Kinnett-Hopkins, PhD, met Heinemann when she came to Northwestern University’s Feinberg School of Medicine in 2017 for a post-doctoral fellowship in outcomes research. He became one of her mentors. The goal of her post-doc research was to identify clusters of MS patients who were experiencing substantial disparities in healthcare access and outcomes. She also wanted to find patients who could benefit from her targeted disease-management physical activity interventions.

They said they didn’t feel like the program was created with them in mind

Dominique Kinnett-Hopkins, PhD


She tailored a home-based exercise program for MS patients for Black participants. A hundred Black people with MS were invited to participate in a study on “understanding opinions about exercise programs for Black individuals with multiple sclerosis.” Once participants gave informed consent, 40 of them completed a 30-minute survey that asked them about their ideal exercise program and the importance of racial and cultural considerations in the design of a regime, among other things. The sample was more than 90% female and more than three-quarters had college degrees. The average age was 52 and participants had an annual household income above $40,000. Their mean body mass index was 30.4, putting them in the moderately obese category, which comes with higher risk of developing heart disease, type 2 diabetes and osteoarthritis.

The study participants indicated they would be interested in exercising an average of five times a week at moderate intensity and 64% indicated they would like the support of a behavioral coach. Nearly 60% said they considered cultural and racial tailoring to be either very or somewhat important in the design of their exercise program. Sixty-five percent said it was very or somewhat important that Black people be represented in the collateral media connected to the program and that motivational content come from someone of their race. Almost 55% ranked having a behavioral coach who was Black as somewhat or very important.

Kinnett-Hopkins followed up the survey with qualitative interviews with 10 participants to explore the results further. At one point, she showed them sample materials for an activity program that depicted a slim white model demonstrating the exercises. “They said they didn’t feel like the program was created with them in mind,” Kinnett-Hopkins said. Some of the interviewees had feedback that had nothing to do with race.

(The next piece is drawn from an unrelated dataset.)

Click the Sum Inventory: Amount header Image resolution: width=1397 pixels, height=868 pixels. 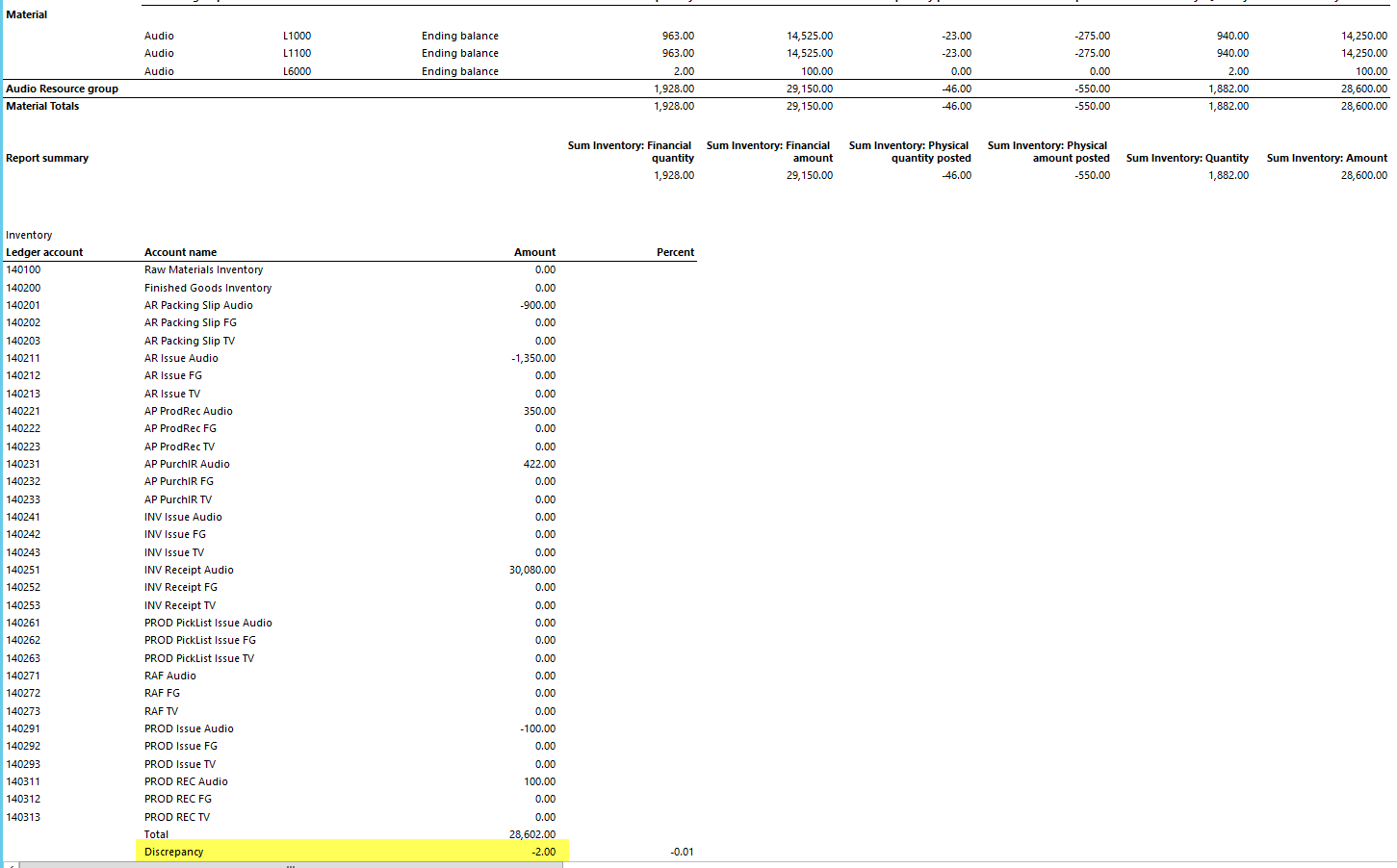point(1327,158)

Those who used canes had a negative reaction to the program’s logo, which featured an able-bodied walking cartoon figure.

The interviews led Kinnett-Hopkins, now an Assistant Professor of Kinesiology at the University of Michigan, to conclude that Black patients with MS don’t need “a different kind of exercise program but rather they need an inclusive program where everyone can see themselves in some way.” Her results were published in March 2019 in the Multiple Sclerosis Journal.